Answer
The maximum volume is $V\left( {\frac{1}{3},\frac{2}{3}} \right) = \frac{2}{9}$.
The size of the box when the volume is maximum:
$\left( {x,y,z} \right) = \left( {\frac{1}{3},\frac{2}{3},1} \right)$.
Work Step by Step
Step 1. Determine the function to be maximized
Let $P = \left( {x,y,z} \right)$ be the corner of the box touching the front face of the tetrahedron (see the figure attached).

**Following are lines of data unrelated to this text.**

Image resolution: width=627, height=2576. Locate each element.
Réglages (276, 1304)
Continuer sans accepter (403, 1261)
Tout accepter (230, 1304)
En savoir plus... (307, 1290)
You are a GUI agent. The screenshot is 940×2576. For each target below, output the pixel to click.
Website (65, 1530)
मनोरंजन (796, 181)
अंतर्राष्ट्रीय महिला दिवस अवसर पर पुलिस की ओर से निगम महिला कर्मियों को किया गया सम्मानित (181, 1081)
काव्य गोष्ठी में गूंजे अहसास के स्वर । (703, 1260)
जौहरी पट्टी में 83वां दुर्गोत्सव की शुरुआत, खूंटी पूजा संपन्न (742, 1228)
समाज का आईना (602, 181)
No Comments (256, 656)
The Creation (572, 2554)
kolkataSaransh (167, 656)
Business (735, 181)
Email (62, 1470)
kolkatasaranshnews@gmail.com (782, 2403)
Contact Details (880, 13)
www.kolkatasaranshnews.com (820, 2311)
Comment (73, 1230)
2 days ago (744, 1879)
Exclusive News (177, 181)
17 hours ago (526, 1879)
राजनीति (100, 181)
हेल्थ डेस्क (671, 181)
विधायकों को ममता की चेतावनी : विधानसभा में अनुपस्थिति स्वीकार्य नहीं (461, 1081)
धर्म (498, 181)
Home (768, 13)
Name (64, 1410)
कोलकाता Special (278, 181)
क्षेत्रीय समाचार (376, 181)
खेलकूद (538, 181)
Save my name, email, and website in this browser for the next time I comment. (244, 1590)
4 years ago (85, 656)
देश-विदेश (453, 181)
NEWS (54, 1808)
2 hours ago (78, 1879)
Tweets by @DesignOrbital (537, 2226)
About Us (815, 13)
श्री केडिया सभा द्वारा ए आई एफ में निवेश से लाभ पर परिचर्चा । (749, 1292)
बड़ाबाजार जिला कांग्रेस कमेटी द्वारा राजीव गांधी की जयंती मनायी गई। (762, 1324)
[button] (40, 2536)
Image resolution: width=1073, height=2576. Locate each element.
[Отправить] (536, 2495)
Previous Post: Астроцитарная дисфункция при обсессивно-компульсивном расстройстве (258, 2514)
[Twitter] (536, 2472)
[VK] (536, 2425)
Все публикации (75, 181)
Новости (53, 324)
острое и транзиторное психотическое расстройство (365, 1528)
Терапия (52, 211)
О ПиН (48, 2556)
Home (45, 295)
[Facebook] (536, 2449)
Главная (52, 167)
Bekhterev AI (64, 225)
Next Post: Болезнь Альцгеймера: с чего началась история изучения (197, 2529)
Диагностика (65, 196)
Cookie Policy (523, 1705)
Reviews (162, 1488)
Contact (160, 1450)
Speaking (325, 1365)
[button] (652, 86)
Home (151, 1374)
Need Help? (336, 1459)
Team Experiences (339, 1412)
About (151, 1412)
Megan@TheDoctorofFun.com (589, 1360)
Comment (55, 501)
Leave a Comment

Thus, the the box has volume $V = xyz$.
Using $x + \frac{1}{2}y + \frac{1}{3}z = 1$ we obtain the volume as a function of $x$ and $y$:
$V\left( {x,y} \right) = xy\left( {3 - 3x - \frac{3}{2}y} \right) = - 3{x^2}y + 3xy - \frac{3}{2}x{y^2}$
Let the domain $D$ be the triangle $\vartriangle OAB$ in the $xy$-plane. So,
$D = \left\{ {\left( {x,y} \right)|x,y \ge 0,x + \frac{1}{2}y \le 1} \right\}$
Since $D$ is closed and bounded, by Theorem 3, the maximum value occurs either at the critical points in the interior of $D$ or at points on the boundary of $D$.
Step 2. Examine the critical points
We have $V\left( {x,y} \right) = - 3{x^2}y + 3xy - \frac{3}{2}x{y^2}$ on the domain $D = \left\{ {\left( {x,y} \right)|x,y \ge 0,x + \frac{1}{2}y \le 1} \right\}$.
The partial derivatives are
${V_x} = - 6xy + 3y - \frac{3}{2}{y^2}$
${V_y} = - 3{x^2} + 3x - 3xy$
To find the critical points we solve the equations ${V_x} = 0$ and ${V_y} = 0$:
${V_x} = - 6xy + 3y - \frac{3}{2}{y^2} = 0$
${V_y} = - 3{x^2} + 3x - 3xy = 0$
We get
$y\left( { - 6x + 3 - \frac{3}{2}y} \right) = 0$
$x\left( { - 3x + 3 - 3y} \right) = 0$
From the first equation we get $y=0$. Substituting it in the second equation gives $x=1$.
From the second equation we get $x=0$. Substituting it in the first equation gives $y=2$.
From the set of equations: $ - 6x + 3 - \frac{3}{2}y = 0$ and $ - 3x + 3 - 3y = 0$ we obtain $x = \frac{1}{3}$ and $y = \frac{2}{3}$.
So, the critical points are $\left( {0,0} \right)$, $\left( {1,0} \right)$, $\left( {0,2} \right)$ and $\left( {\frac{1}{3},\frac{2}{3}} \right)$. The corresponding extreme values are
$\begin{array}{*{20}{c}}
{{\rm{Critical{\ }points}}}&{V\left( {x,y} \right)}\\
{\left( {0,0} \right)}&0\\
{\left( {1,0} \right)}&0\\
{\left( {0,2} \right)}&0\\
{\left( {\frac{1}{3},\frac{2}{3}} \right)}&{\frac{2}{9}}
\end{array}$
Step 2. Check the boundaries
We restrict the volume $V$ along the edges and find the maximum values. The results are given in the following table:
$\begin{array}{*{20}{c}}
{}&{{\rm{Restriction{\ }of}}}\\
{{\rm{Edge}}}&{V\left( {x,y} \right){\rm{to{\ }Edge}}}\\
{Bottom:0 \le x \le 1,y = 0}&{h\left( x \right) = V\left( {x,0} \right) = 0}\\
{Left:x = 0,0 \le y \le 2}&{m\left( y \right) = V\left( {0,y} \right) = 0}\\
{Right:0 \le x \le 1,y = 2 - 2x}&{n\left( x \right) = V\left( {x,2 - 2x} \right) = 0}
\end{array}$
We have $V=0$ for all points on the boundary of $D$.
Step 3. Compare the results
Comparing the results from Step 1 and Step 2 we obtain the maximum volume of $V\left( {\frac{1}{3},\frac{2}{3}} \right) = \frac{2}{9}$.
Using $x + \frac{1}{2}y + \frac{1}{3}z = 1$, we obtain the size of the box when the volume is maximum: $\left( {x,y,z} \right) = \left( {\frac{1}{3},\frac{2}{3},1} \right)$.